-- GOAL OF THE EXERCISE --
An exact copy of all the data below is needed, without its pictures.

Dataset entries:
• • •

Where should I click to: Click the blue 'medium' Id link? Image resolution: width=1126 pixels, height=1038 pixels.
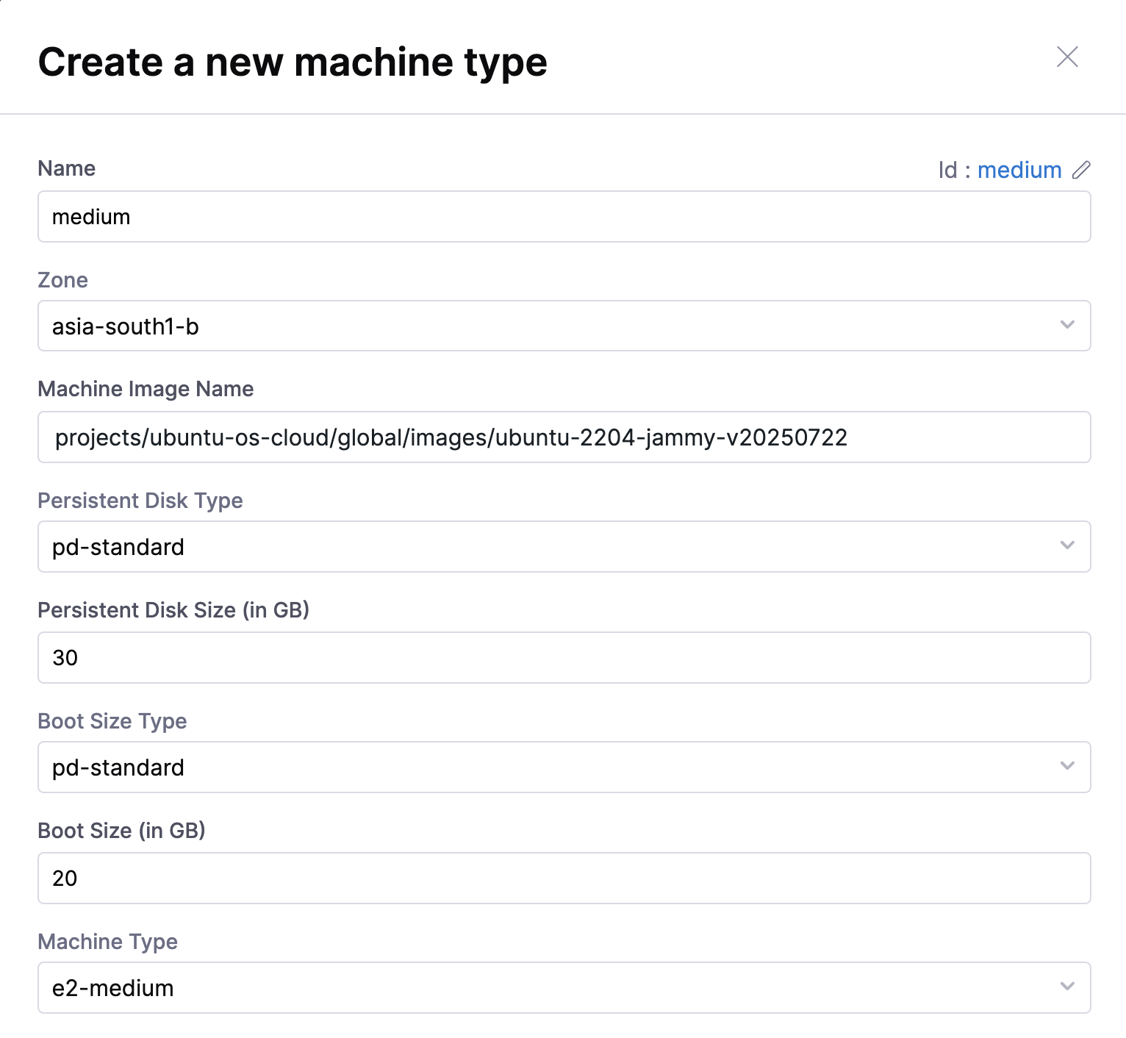1019,170
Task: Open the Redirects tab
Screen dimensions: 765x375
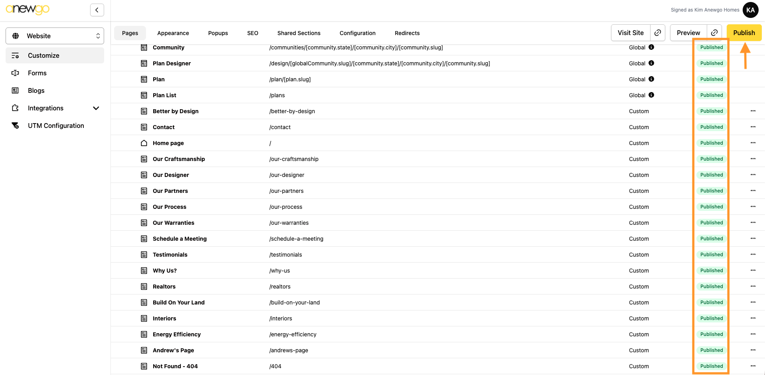Action: 407,33
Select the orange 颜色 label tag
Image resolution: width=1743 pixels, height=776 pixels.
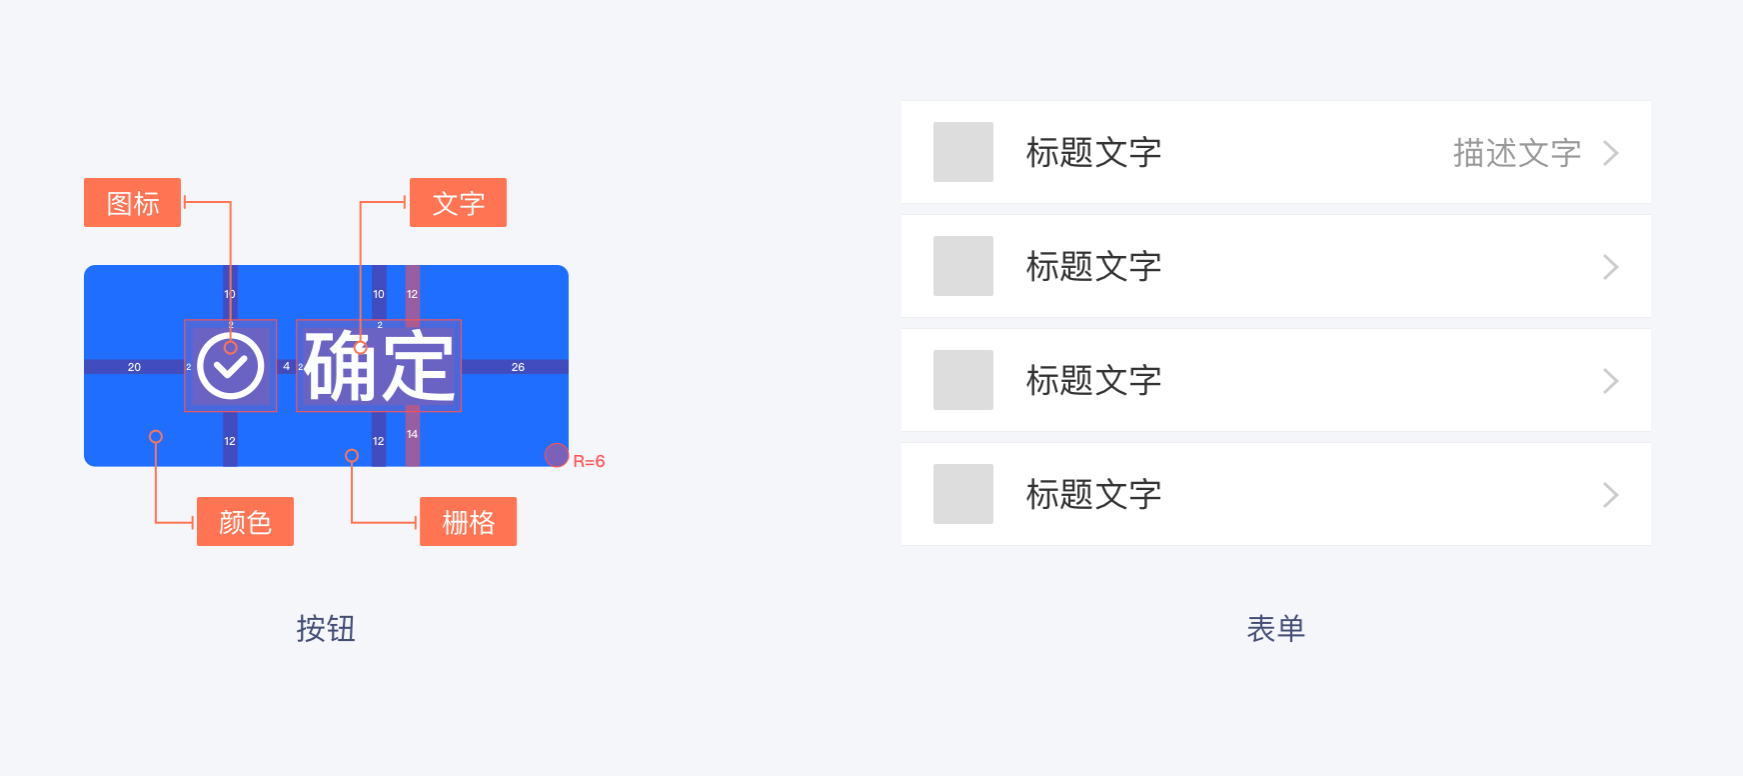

• • •

-- EXERCISE OUTPUT --
Where should I click to: Click the blue 'medium' Id link? Image resolution: width=1126 pixels, height=1038 pixels.
1019,170
Task: Open the Redirects tab
Screen dimensions: 765x375
Action: 407,33
Select the orange 颜色 label tag
Image resolution: width=1743 pixels, height=776 pixels.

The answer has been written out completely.